Re: [IndexedDB] Granting storage quotas

On Apr 20, 2010, at 5:25 PM, Jeremy Orlow wrote:

> On Tue, Apr 20, 2010 at 5:07 PM, Shawn Wilsher <sdwilsh@mozilla.com> wrote:
> On 4/20/2010 3:19 PM, Jeremy Orlow wrote:
> This way of thinking is incompatible with offline web apps.  If I'm offline
> and I "send" and email, it needs to stay queued up to send until I'm
> reconnected to the internet.
> I think a smart browser would include "am I offline" in it's heuristic for granting storage space.
> 
> Granting storage space is only part of the problem.
> 
> Extrapolating from what you said, I guess I could see us keeping track of which origins have ever been accessed offline and making sure that data is never deleted without consulting the user.
> 
> But, that doesn't solve this use case: something tike TiddlyWiki which lives totally on your system and is not supposed to be synced to the cloud.  The problem is that if you used this on your desktop, which is never offline, then the browser would not know it's precious.
> 
> We could use the existence of an appCache manifest as a hint.  I guess that might be good enough.  But then we still have the malware problem.
>  
> Anyone wanting to debate whether or not the UA should be free to clean up
> "persistent storage" without asking the user should read
> http://lists.whatwg.org/htdig.cgi/whatwg-whatwg.org/2009-August/thread.html#22289
> and
> the various other threads it spawned first and only re-start things if they
> have new information to add.
> I read it, but I don't see a consensus formed before it died off.  Am I missing something?
> 
> It was kind of difficult to track.  The basic consensus was that persistent data can and should not be deleted without explicit user approval.
> 
> 
> 
> On Tue, Apr 20, 2010 at 5:18 PM, Nikunj Mehta <nikunj@o-micron.com> wrote:
> 
> On Apr 20, 2010, at 3:19 PM, Jeremy Orlow wrote:
> 
>> This way of thinking is incompatible with offline web apps.  If I'm offline and I "send" and email, it needs to stay queued up to send until I'm reconnected to the internet.
> 
> I think the problem is that data loss could occur regardless of "guarantees". 
> 
> Sure, and that came up in the original giant "thread".  Even if something's in the cloud, it could be lost.  So what it really comes down to is best effort.
> 
> Here are the classes of storage I hear you asking for:
> 
> 1. temporary (no likelihood of data being being stored after session ends)
>  
> I don't think this type is very interesting.  The only use case is when you have so much data that the UA might need to spill to disk.  And if you're doing that, I'd imagine you'd want to use one of the other storage types anyway.

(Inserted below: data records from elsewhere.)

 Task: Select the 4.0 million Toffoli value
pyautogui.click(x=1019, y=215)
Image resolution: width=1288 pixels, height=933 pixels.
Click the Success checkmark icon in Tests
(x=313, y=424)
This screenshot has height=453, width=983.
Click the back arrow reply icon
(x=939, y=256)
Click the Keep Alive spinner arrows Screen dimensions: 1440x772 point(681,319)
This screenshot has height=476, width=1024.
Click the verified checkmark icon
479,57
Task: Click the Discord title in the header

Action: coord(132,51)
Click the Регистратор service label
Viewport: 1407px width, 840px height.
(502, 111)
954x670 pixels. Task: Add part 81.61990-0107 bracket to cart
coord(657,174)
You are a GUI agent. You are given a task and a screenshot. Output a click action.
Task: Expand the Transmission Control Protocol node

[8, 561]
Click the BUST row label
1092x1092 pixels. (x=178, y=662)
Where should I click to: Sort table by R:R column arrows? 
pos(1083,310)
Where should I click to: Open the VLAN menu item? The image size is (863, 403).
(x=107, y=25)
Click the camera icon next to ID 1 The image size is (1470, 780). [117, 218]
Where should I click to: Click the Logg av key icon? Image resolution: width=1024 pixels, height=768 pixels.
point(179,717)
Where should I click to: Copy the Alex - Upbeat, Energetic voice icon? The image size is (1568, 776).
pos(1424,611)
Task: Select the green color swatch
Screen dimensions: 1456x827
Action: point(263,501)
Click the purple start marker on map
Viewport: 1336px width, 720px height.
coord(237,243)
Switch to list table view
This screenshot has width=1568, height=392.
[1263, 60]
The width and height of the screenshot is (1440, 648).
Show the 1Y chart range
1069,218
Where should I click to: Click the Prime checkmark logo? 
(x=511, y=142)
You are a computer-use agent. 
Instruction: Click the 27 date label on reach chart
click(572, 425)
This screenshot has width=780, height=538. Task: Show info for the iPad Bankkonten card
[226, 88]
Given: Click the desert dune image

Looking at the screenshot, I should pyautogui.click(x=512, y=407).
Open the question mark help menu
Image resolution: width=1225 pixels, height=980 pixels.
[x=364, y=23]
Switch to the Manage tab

This is very useful when doing B-tree manipulation such as joins and queries. One could argue that there is no value to doing in memory operations using a native B-tree implementation, but I don't buy that. I have seen many uses of this with Berkeley DB.

Net net, if we are going to define durability modes, then this one is important.

>  
> 2. evictable (no limit per site, except global limits, eviction candidates chosen arbitrarily, including while application is running)
> 3. non-evictable (no eviction, but data loss possible, limited by user)
> 
> These 2 are what we're talking about.